Nationally, there was an 8-point gap in contact rate ... the Obama campaign reached 26 percent of voters with its GOTV efforts to McCain's 18 percent. This can be contrasted with 2004, when Kerry's campaign contacted 26 percent of voters to Bush's 24. Although Obama's field operation was good, Kerry's was pretty good too; the difference may be that while Bush's field operation was also good, John McCain's was not. It is also possible that Obama's field operation was more efficient than Kerry's, as the contact rate gap was larger in battleground than in non-battleground states. I have heard multiple stories of voters in states like Indiana receiving as many as three or four in-person contacts from the Obama campaign on Tuesday. This is a sign of a campaign that knew where the tipping points were, rather than (say) sending volunteers to Michigan on Election Day just to play it safe.

UPDATE - From NEWSMAX.COM:

Exit Polls Reveal Conservatives Abandoned McCain
Democrat Barack Obama garnered a surprising 20 percent of the vote from conservatives who cast ballots on Election Day, top-ranked radio-talker Rush Limbaugh told listeners.
Citing exit polls, Limbaugh also said on Wednesday that Republican John McCain lost independents and moderates by a margin of 60 percent to 39 percent.
“McCain only got 89 percent of the Republican vote,” Limbaugh said. “He only got 80 percent of the conservative vote.
“And therein lies the tale, the recipe offered up by the wizards of smart in the Republican Party and on our side — for whatever reason we have to abandon our base, and we’ve gotta broaden our base . . . 
“I have nothing against going out and getting Democrats and independents to vote for you. But not by behaving like a Democrat or independent.”
Fox News commissioned extensive exit polling on Election Day. Some highlights:
  • 75 percent of voters said the U.S. is headed in the wrong direction, and these voters went solidly for Obama — 62 percent to McCain’s 36 percent.
  • 63 percent of voters said the economy was the most important issue facing the nation, and they backed Obama, 53 percent to 44 percent.
  • 48 percent said they are “very worried” that the economic crisis will hurt their family’s finances in the coming year, and they voted for Obama,
    60 percent to 38 percent.
  • Voters who said they wanted a president who can bring about change overwhelmingly went for Obama, 89 percent to 9 percent.
  • Despite predictions that the 2008 election would bring a sharp increase
    in the number of young voters, people under age 30 comprised just
    18 percent of all voters, up from 17 percent in the past three presidential elections and down from 21 percent in 1992. These voters went for Obama, 66 percent to 32 percent.
  • Among the 11 percent of voters who were casting ballots in a presidential election for the first time, 68 percent voted for Obama and 31 percent chose McCain.
  • 18 percent of voters who supported President Bush in 2004 defected from the GOP and supported Obama this year.
  • Women chose Obama over the McCain-Palin ticket by a margin of 56 percent to 43 percent.
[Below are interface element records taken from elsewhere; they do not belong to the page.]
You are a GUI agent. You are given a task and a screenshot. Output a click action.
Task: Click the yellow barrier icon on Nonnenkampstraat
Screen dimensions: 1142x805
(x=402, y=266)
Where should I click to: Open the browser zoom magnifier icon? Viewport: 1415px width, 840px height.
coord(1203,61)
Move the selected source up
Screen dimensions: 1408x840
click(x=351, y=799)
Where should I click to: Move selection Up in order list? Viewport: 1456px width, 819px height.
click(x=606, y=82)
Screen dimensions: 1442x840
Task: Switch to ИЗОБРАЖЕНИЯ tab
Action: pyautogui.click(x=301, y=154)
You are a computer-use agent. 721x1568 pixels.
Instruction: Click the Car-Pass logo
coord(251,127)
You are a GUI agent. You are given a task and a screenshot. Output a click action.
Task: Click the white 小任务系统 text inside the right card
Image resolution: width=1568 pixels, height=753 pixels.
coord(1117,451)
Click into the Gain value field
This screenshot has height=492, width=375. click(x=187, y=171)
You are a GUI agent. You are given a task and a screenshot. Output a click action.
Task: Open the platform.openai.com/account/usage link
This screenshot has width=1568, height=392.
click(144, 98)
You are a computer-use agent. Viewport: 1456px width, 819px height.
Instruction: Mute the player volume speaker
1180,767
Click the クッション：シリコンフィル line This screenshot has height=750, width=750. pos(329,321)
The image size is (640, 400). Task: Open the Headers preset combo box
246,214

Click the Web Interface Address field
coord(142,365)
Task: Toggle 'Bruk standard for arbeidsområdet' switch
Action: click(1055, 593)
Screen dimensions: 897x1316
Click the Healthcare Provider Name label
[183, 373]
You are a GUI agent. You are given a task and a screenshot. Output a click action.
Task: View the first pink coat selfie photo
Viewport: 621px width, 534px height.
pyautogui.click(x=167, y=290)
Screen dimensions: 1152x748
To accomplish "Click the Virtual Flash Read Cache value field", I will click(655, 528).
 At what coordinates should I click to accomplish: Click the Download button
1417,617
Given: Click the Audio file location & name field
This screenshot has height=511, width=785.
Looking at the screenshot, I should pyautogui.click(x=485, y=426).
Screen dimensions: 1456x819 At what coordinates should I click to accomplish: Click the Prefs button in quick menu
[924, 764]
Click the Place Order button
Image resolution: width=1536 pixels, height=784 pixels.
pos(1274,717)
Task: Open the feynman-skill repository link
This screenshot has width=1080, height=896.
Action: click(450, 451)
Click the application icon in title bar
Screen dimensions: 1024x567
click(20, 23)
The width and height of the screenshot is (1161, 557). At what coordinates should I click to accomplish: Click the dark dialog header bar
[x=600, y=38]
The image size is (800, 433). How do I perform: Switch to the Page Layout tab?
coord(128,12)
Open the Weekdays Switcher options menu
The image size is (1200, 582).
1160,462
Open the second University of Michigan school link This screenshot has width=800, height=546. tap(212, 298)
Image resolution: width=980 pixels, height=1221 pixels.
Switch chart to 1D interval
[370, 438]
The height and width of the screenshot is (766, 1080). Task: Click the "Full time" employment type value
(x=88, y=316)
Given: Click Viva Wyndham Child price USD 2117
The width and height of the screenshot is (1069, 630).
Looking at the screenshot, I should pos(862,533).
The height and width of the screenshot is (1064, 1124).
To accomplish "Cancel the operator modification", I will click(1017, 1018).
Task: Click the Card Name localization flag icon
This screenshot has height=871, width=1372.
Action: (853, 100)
  • 52 percent of white Catholics voted for McCain, compared to 47 percent
    for Obama.
  • Black voters comprised 13 percent of the electorate and 95 percent of them backed Obama. White voters favored McCain by a 12-point margin.
  • Hispanics helped Obama win the battleground state of Florida, voting for the Democrat over the Republican, 57 percent to 42 percent. In 2004, President Bush garnered 56 percent of the Hispanic vote.
  • In Pennsylvania, 20 percent of Democrats who voted for Hillary Clinton over Obama in the primary voted for McCain on Tuesday.